The League barely gets a “Trophy Kevin” for participation

The League is often at its worst when it’s most obviously reminiscent of a typical sitcom. Some shows thrive on the obvious structure of multiple plots, leaning in to overly telegrapher punchlines and the strength of performances to make you laugh in spite of how dorky everything is (I’m thinking specifically of something like New Girl), but The League thrives on its ability to gross out and, if not surprise, then at least repeat its bizarre motifs often enough that the show just gets plain weird. Unfortunately, “Trophy Kevin” is maybe the farthest thing from weird—it’s a phoned-in League episode that somehow feels like its hit the full-episode mark at just a few minutes in.

Partly, this is because, as the show winds down, it’s already hung a lantern on six on how formulaic it occasionally is, and “Trophy Kevin” just reverts to that without any of the final season experimentation. The title plot, in which Kevin’s relationship with Pete becomes strained due to the presence of a younger, shinier Kevin who works with Pete as a ref, is super lame and boring. (The only genuinely funny moment is when Kevin claims Pete as “his” child.) Kevin’s insecurity? Often very funny. Watching it done the same way for the thousandth time? Meh.

The focus on Pete and Kevin’s friendship, one of the show’s oldest sources of comedy, mostly serves to highlight the absence of Nick Kroll, as well as most of the recurring cast. Meegan was doing a surprisingly great job shaking up the cast dynamic, through her relationships with Andre and Pete and couple terrorizing of the MacArthurs. Without her (and with oddly little discussion of her absence), there’s… not that much going on. Case in point: Taco does some stuff, makes EBDBBnB jokes we’ve heard a lot without adding any shine, and flies a drone around, which… is fine?

Andre’s plot involves him getting back into the dating pool, which should ostensibly be funny except that Andre is almost always funnier in relationships (while Pete is always funnier when he’s either single or in obviously doomed relationships he doesn’t care about at all). Rather than dealing with his feelings about Meegan, Andre decides he randomly wants to date someone “down to earth” or something after creeping some girl out at a farmer’s market, and gets on a dating app for farmers that felt like it was news and vaguely interesting a year ago. It’s mostly an excuse for Paul Scheer to sort of pretend to be a farmer and lamely come on to this poor woman, which is fine as far as it goes (at least she seems bemused by his “heirloom hand job farm”). But the idea that a woman who is very conventionally attractive and lives in Chicago would use a farmers’ dating app because she worries about being able to ensnare a dorky, obnoxious plastic surgeon is… just dumb and lazy.

It doesn’t feel great to dump on the episode I’m dropping in to cover, but this really is the worst installment of the season so far, when The League, a show I used to really love, has clearly overstayed its welcome. (For what it’s worth, I’ve really enjoyed the Meegan stuff.) There are a few good things about this episode: Jenny’s intense focus on winning and amoral competitiveness is still the best, leading her to try to get Ellie’s soccer game rigged so that she and Kevin don’t have to waste their Sundays in Decatur.
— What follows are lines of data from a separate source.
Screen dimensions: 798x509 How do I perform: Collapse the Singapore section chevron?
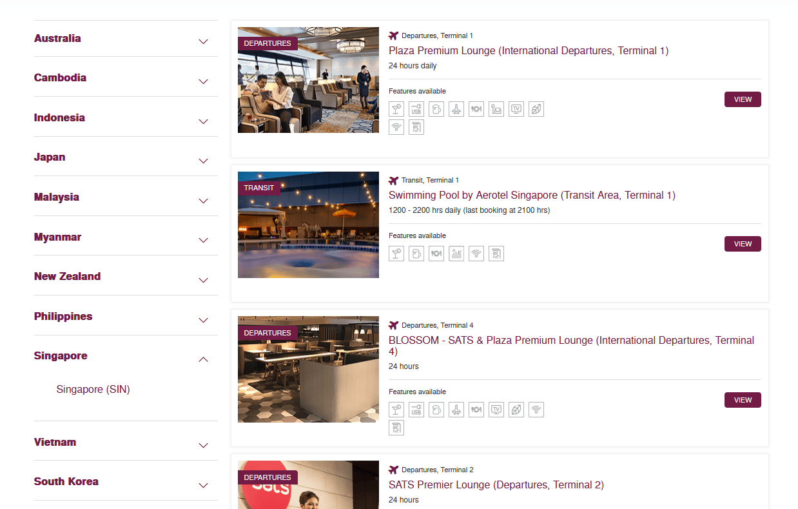coord(204,359)
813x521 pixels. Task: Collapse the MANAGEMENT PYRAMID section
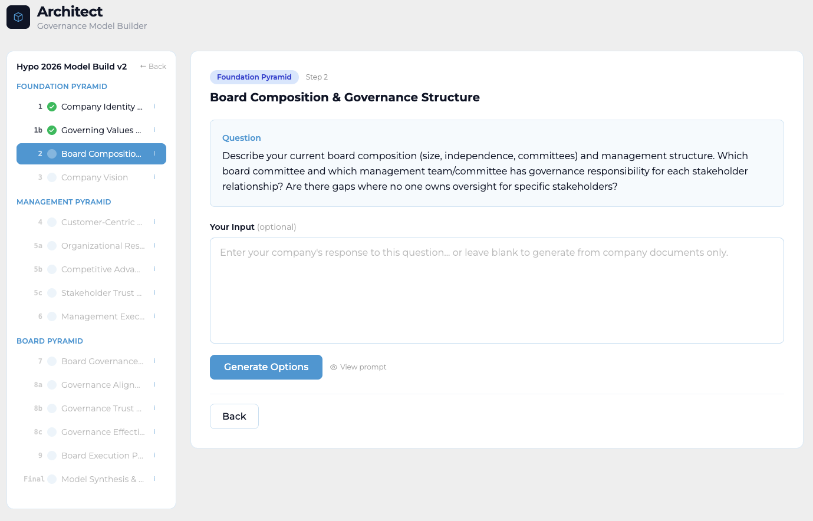[64, 202]
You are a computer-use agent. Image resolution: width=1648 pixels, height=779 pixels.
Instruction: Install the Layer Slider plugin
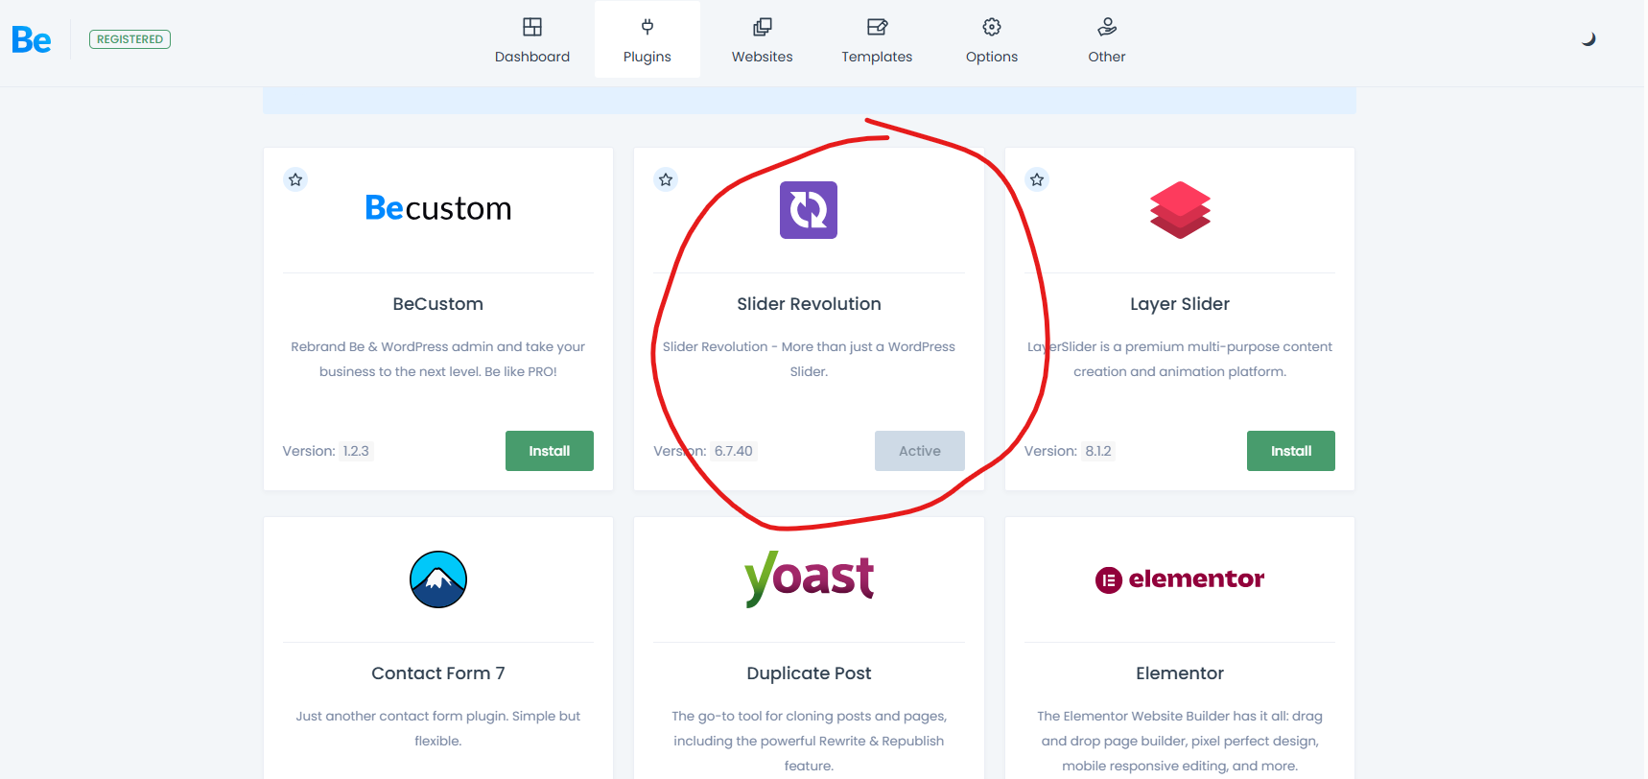point(1290,451)
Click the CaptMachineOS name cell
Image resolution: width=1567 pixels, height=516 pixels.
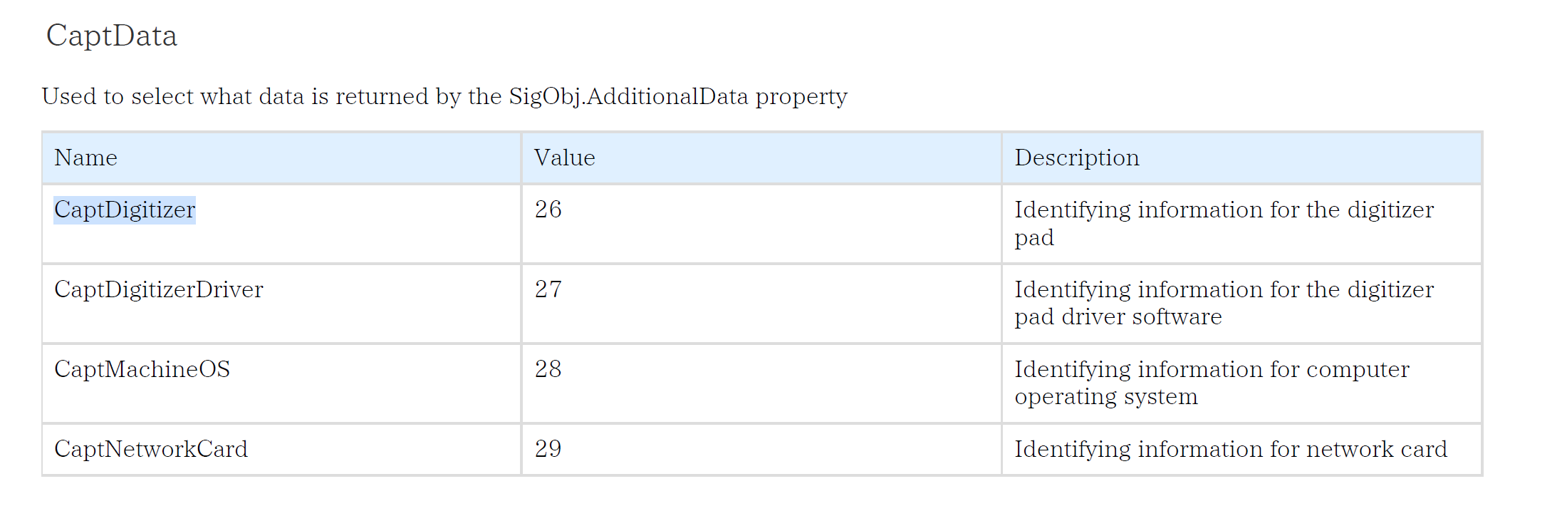pos(142,369)
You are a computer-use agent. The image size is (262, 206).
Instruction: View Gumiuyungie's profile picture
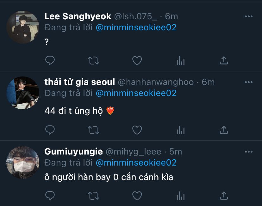[22, 162]
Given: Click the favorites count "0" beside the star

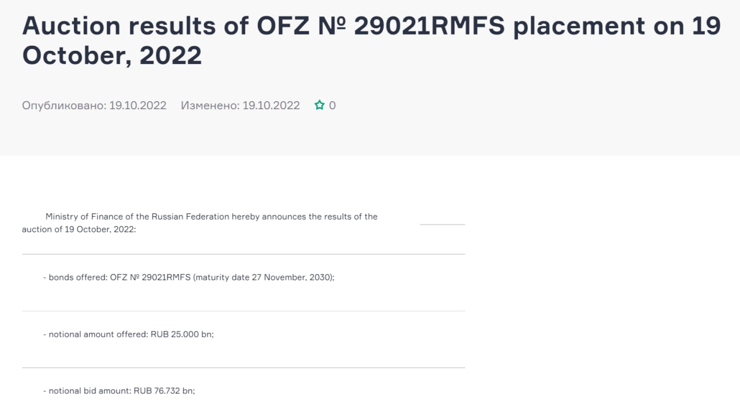Looking at the screenshot, I should click(x=332, y=105).
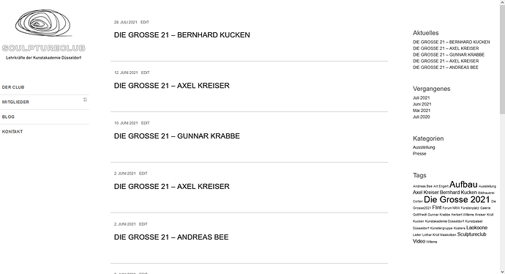Viewport: 505px width, 274px height.
Task: Expand the Mitglieder submenu toggle
Action: tap(85, 100)
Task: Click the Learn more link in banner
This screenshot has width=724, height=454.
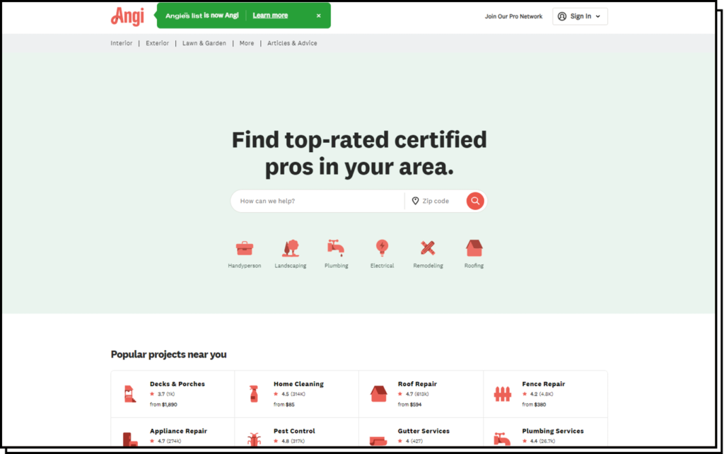Action: click(x=270, y=16)
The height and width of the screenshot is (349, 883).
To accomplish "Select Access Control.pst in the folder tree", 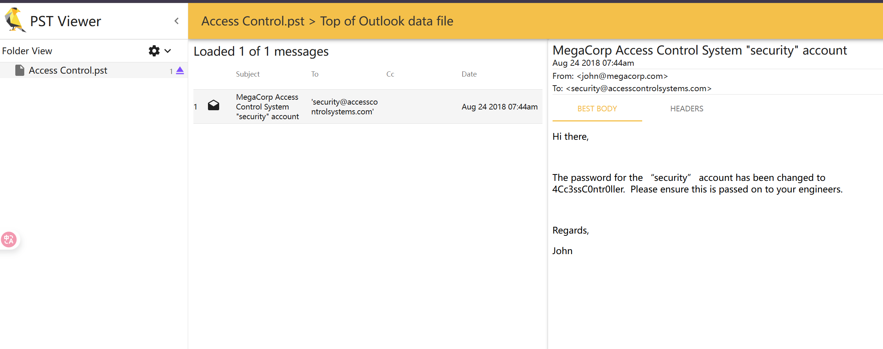I will [68, 70].
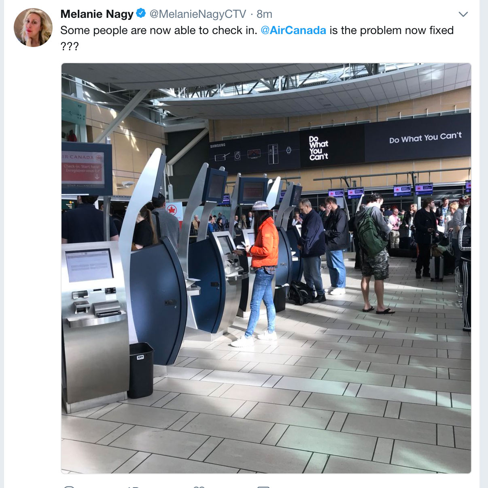The width and height of the screenshot is (488, 488).
Task: Click the nearest kiosk screen in photo
Action: [89, 265]
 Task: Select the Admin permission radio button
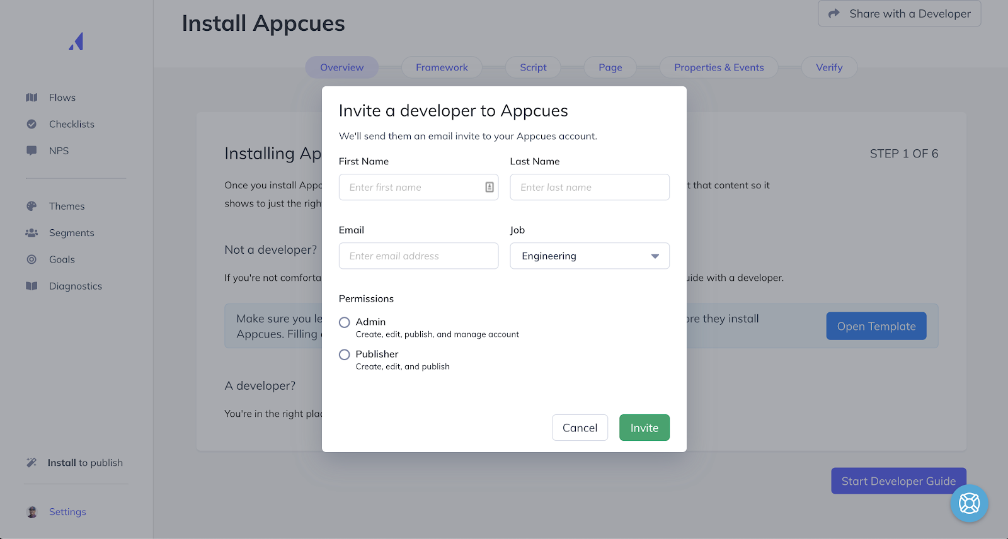345,322

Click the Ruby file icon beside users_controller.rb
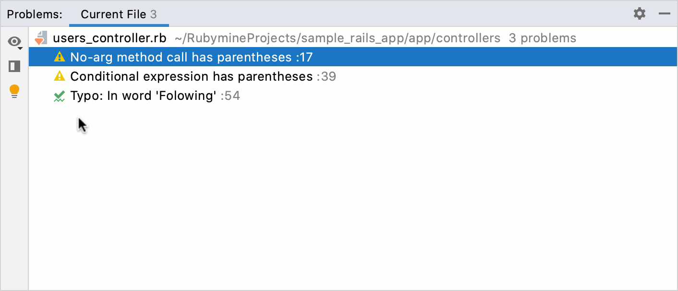[41, 37]

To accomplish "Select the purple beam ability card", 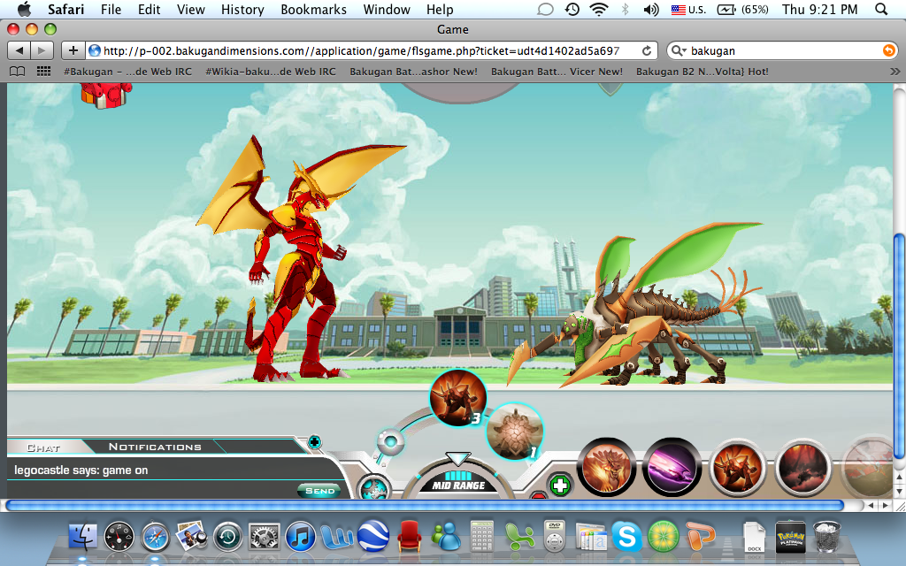I will 672,468.
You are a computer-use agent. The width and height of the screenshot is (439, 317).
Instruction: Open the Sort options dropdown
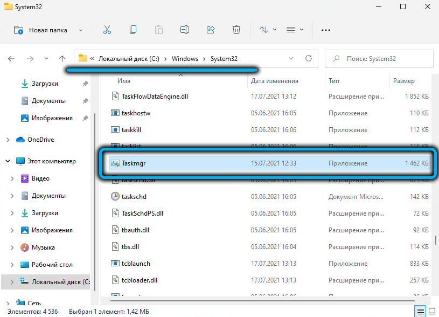(x=268, y=30)

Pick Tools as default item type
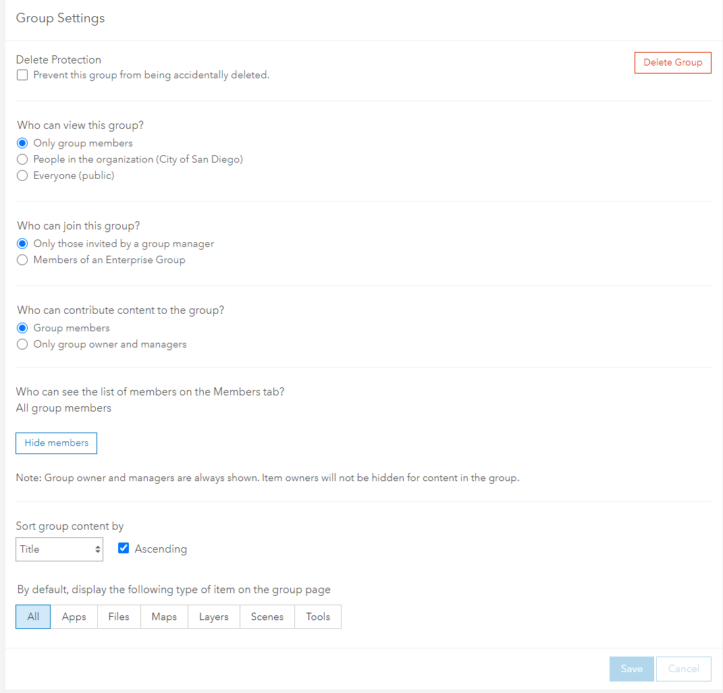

The ref basketball game is a decent concept, and is close to really being over the top in a “three penis wine” way. And Trophy Kevin losing his fingers might be single most effective moment of the episode, precisely because of how crazy and borderline sociopathic it is. More of that, please.

Stray observations:

  • “No farmer has hands this soft and smooth.” Is that true? Like, wouldn’t Andre mostly be working with machines if he were doing mass farming by now? (This is a vaguely serious question, since I’m sure he would be doing quite a bit of work with his hands. I don’t know.)
  • “It was a three-pack and these poly-cotton blends mean something to me.”